Christopher Long
Yale University Press, New Haven, CT, London, 2012, English
Nonfiction, Architecture; Nonfiction, Urban Design
6 x 9 inches, hardcover, 256 pages, 36 color and 101 black-and-white illustrations
ISBN: 9780300174533
Suggested Retail Price: $50.00

From the Publisher. When it was completed in 1911, the Goldman & Salatsch Building in Vienna, commonly known as the Looshaus, incited controversy for its austerity and plainness. It represented a stark rejection of the contemporary preference for ornamentation, though its architect, Adolf Loos (1870–1933), had intended it to preserve Viennese tradition within a new modernist language. The heated debate that ensued among critics and the public set the project apart, distinguishing it as one of the most important and contentious buildings of the early 20th century.
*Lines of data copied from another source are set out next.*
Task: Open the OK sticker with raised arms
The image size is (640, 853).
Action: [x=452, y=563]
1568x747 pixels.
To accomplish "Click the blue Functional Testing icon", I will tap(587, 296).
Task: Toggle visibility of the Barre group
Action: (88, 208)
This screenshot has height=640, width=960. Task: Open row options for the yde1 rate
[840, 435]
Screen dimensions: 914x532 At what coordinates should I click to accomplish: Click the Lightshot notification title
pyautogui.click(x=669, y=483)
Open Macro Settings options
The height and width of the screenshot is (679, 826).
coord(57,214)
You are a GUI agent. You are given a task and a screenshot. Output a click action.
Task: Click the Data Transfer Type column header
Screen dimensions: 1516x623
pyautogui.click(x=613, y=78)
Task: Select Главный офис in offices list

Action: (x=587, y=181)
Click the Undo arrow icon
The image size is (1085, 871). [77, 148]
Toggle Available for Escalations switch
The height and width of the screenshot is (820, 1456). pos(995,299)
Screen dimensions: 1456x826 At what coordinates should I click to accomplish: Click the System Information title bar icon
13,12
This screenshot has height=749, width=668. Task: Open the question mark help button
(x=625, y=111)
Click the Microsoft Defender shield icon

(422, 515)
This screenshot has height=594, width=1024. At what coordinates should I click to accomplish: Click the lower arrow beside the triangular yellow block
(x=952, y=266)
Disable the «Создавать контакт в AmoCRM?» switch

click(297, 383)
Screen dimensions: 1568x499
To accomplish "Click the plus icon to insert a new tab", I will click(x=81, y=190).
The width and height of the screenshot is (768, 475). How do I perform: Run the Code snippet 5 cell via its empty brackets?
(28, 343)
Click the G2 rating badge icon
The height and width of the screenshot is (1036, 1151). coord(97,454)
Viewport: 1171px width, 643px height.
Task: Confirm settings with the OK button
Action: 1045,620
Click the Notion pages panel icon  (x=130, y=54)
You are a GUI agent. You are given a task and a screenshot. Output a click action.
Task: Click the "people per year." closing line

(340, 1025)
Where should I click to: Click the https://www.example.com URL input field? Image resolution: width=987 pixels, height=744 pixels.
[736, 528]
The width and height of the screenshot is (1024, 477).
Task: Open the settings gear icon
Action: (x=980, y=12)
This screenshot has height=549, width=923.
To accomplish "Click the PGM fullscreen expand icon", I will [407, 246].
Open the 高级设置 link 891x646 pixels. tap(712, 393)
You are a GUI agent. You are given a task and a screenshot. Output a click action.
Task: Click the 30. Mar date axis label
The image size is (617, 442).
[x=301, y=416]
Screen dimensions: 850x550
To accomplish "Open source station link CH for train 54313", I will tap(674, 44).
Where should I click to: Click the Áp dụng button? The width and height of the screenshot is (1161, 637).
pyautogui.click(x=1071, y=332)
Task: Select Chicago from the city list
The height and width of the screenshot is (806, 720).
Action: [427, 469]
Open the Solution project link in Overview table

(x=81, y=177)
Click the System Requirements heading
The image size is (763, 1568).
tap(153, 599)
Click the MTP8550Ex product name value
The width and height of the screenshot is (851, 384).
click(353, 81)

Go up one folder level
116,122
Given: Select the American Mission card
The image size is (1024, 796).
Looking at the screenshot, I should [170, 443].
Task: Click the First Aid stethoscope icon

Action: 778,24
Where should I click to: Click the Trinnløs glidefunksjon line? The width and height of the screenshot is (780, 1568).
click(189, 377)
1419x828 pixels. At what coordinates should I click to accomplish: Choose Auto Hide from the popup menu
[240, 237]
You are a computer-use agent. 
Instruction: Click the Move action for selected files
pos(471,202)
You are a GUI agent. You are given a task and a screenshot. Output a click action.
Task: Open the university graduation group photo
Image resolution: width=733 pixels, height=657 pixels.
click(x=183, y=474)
In celebration of the Looshaus's centennial year, Christopher Long, a leading authority on Viennese architectural history, brings to light extensive new research and careful analysis that dispel long-held myths about Loos, his building, and its critical reception. The book, which features new color photography and a vast array of archival materials in print for the first time, tells the remarkable story of the Looshaus's design and construction, the political and social restlessness it reflected, and the building's fundamental role in defining the look of modernism.  

Christopher Long is professor and chair of history/theory at University of Texas at Austin School of Architecture. He is the author of Paul T. Frankl and Modern American Design (Yale University Press).